AIM
Swap "width" for "breadth" throughout the entries starting at the line that contains "Given: Switch to the Residential tab" and ending at the line that contains "will (x=218, y=60).", and give back only those lines with nothing else altered.

RECORD SET
******************************

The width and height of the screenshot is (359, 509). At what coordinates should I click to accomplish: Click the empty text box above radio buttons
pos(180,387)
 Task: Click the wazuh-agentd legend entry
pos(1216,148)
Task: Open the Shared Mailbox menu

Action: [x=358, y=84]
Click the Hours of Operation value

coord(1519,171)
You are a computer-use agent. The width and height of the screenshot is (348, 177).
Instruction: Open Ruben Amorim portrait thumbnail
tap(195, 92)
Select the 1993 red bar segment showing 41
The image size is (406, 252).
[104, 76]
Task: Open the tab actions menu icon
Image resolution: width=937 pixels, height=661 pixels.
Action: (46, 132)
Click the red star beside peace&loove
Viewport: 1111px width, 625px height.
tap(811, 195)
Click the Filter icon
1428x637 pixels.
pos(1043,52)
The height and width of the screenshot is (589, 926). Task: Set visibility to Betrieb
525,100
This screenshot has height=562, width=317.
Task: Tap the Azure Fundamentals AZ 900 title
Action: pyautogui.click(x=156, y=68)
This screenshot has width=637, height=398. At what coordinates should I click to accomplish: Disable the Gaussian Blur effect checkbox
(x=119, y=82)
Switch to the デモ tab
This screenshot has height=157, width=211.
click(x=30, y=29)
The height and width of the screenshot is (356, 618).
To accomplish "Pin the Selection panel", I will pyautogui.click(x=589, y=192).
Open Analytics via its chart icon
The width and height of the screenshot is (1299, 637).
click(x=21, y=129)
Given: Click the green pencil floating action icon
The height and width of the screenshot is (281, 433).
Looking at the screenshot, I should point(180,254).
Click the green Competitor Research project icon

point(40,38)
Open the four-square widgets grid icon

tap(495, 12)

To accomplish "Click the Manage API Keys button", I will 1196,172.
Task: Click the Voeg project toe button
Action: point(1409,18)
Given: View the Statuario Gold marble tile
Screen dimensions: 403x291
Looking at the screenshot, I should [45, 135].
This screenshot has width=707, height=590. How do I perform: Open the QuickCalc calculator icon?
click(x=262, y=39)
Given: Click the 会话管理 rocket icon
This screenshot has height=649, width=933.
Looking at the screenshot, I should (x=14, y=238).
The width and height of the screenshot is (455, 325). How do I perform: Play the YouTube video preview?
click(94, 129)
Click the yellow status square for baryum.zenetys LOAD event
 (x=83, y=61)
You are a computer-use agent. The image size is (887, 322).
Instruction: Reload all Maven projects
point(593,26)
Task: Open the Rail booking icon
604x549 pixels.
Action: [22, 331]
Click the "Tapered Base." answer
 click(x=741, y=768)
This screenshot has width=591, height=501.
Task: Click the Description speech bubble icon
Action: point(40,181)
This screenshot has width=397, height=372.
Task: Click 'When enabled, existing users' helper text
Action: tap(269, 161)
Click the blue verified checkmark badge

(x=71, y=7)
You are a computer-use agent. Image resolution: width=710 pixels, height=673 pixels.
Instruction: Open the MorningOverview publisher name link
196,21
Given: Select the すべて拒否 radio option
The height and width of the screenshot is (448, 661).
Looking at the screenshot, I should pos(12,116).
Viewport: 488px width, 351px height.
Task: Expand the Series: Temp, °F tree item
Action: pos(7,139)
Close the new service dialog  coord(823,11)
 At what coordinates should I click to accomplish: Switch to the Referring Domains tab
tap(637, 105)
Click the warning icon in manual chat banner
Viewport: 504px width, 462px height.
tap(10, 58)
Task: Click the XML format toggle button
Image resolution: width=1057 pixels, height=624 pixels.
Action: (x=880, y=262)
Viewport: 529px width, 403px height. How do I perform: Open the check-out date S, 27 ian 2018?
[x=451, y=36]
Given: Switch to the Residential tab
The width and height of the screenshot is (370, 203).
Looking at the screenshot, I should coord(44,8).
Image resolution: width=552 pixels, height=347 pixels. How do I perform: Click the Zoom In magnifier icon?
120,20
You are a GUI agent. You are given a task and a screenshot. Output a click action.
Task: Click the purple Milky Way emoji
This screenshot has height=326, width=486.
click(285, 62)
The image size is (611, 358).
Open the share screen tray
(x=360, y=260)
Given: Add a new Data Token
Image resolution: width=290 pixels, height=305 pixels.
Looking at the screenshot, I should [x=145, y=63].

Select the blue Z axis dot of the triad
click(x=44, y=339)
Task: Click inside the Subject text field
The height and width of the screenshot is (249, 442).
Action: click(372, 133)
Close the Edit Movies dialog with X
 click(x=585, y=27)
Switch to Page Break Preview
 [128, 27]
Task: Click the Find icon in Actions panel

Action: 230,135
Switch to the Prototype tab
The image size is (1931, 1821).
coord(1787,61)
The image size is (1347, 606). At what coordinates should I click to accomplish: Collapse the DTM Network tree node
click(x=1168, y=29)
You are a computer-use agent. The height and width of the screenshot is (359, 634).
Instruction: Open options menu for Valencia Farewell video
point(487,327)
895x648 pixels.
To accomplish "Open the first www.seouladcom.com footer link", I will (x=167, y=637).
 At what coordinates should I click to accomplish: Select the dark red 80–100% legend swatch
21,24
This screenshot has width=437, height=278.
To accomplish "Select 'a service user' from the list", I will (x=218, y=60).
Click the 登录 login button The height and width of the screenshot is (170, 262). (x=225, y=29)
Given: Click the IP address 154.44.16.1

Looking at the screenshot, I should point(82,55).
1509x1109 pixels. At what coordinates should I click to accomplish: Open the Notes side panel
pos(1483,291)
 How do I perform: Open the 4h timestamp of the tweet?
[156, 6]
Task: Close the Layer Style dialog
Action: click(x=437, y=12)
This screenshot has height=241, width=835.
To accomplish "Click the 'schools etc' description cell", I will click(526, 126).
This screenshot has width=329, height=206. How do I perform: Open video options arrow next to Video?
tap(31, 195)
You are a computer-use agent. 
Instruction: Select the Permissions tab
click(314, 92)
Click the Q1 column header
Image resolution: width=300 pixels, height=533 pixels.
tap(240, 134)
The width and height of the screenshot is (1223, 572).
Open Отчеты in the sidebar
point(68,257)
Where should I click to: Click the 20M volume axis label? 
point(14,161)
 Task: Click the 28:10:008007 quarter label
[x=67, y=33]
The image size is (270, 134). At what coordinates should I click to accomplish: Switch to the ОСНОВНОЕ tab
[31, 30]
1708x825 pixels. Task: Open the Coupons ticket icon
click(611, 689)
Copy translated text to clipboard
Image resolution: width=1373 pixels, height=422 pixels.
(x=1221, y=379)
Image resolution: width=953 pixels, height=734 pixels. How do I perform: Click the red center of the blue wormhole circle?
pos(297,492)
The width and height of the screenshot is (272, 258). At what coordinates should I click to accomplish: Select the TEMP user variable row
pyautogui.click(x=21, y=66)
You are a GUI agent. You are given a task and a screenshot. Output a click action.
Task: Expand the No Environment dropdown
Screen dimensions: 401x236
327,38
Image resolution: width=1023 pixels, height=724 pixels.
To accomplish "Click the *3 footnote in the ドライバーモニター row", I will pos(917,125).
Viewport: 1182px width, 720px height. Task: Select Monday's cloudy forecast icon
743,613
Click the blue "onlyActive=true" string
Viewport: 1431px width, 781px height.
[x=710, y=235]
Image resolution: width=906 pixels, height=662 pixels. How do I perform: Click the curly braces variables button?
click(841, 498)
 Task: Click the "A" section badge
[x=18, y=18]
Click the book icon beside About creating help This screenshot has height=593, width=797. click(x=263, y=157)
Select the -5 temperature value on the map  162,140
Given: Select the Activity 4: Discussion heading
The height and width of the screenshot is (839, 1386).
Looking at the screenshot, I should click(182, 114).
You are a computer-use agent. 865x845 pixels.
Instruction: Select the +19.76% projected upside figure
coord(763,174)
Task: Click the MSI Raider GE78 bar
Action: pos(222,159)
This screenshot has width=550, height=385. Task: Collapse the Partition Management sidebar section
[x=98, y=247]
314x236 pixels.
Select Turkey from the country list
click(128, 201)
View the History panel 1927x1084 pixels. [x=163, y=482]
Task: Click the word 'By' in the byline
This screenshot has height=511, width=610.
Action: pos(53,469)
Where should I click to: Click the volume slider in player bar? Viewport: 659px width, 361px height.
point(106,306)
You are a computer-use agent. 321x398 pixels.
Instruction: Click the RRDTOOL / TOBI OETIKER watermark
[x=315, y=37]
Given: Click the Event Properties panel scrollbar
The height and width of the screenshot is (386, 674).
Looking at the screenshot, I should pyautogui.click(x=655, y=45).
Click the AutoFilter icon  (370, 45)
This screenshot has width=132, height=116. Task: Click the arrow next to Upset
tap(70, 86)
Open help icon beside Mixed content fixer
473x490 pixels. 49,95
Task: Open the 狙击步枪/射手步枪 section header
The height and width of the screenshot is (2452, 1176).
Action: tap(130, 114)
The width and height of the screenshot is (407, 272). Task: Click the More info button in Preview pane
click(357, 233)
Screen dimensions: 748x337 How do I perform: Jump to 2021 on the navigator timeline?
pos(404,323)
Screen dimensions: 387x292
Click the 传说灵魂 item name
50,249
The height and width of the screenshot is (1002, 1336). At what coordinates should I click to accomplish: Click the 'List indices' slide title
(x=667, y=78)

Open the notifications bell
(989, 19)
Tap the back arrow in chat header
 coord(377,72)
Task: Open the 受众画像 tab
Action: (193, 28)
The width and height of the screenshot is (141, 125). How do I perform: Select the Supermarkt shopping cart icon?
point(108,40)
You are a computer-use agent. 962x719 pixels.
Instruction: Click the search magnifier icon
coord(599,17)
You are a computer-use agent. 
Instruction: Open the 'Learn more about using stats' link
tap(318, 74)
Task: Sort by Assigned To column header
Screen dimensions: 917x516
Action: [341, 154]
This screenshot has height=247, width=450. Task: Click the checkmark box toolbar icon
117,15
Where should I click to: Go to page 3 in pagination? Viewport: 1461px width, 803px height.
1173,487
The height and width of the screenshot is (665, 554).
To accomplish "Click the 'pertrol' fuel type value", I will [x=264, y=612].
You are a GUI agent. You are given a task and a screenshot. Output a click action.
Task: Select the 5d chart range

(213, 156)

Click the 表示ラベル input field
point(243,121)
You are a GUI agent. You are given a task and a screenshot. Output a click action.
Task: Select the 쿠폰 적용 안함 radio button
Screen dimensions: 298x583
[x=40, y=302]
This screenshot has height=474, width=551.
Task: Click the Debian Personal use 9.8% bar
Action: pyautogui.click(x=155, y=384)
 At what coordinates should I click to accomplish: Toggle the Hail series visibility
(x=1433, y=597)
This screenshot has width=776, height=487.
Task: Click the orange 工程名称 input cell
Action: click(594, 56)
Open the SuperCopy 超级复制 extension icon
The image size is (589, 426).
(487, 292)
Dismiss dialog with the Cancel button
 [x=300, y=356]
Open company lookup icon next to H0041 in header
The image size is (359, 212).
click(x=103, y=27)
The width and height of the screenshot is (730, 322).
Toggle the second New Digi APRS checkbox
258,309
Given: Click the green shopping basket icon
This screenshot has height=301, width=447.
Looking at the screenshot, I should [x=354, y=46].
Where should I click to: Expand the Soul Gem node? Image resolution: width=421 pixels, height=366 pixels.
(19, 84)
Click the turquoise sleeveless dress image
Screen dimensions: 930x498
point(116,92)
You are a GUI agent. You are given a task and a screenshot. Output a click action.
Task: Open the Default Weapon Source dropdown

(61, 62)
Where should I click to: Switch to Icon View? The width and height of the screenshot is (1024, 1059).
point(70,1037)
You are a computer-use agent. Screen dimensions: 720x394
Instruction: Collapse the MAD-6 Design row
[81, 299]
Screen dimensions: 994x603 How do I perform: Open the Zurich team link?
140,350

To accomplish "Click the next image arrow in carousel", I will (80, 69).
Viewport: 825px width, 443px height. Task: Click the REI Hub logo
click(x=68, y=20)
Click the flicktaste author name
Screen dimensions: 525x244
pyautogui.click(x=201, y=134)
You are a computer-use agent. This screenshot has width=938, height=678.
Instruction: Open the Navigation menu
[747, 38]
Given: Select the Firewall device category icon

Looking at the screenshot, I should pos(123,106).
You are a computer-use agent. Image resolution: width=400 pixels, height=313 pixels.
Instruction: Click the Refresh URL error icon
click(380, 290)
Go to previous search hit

******************************

FINAL ANSWER
Given: Switch to the Residential tab
The breadth and height of the screenshot is (370, 203).
Looking at the screenshot, I should coord(44,8).
Image resolution: breadth=552 pixels, height=347 pixels. How do I perform: Click the Zoom In magnifier icon?
120,20
You are a GUI agent. You are given a task and a screenshot. Output a click action.
Task: Click the purple Milky Way emoji
This screenshot has height=326, breadth=486.
click(285, 62)
The image size is (611, 358).
Open the share screen tray
(x=360, y=260)
Given: Add a new Data Token
Image resolution: breadth=290 pixels, height=305 pixels.
Looking at the screenshot, I should [x=145, y=63].

Select the blue Z axis dot of the triad
click(x=44, y=339)
Task: Click inside the Subject text field
The height and breadth of the screenshot is (249, 442).
Action: click(372, 133)
Close the Edit Movies dialog with X
 click(x=585, y=27)
Switch to Page Break Preview
 [128, 27]
Task: Click the Find icon in Actions panel

Action: 230,135
Switch to the Prototype tab
The image size is (1931, 1821).
coord(1787,61)
The image size is (1347, 606). At what coordinates should I click to accomplish: Collapse the DTM Network tree node
click(x=1168, y=29)
You are a computer-use agent. The height and breadth of the screenshot is (359, 634).
Instruction: Open options menu for Valencia Farewell video
point(487,327)
895x648 pixels.
To accomplish "Open the first www.seouladcom.com footer link", I will (x=167, y=637).
 At what coordinates should I click to accomplish: Select the dark red 80–100% legend swatch
21,24
This screenshot has breadth=437, height=278.
To accomplish "Select 'a service user' from the list", I will (x=218, y=60).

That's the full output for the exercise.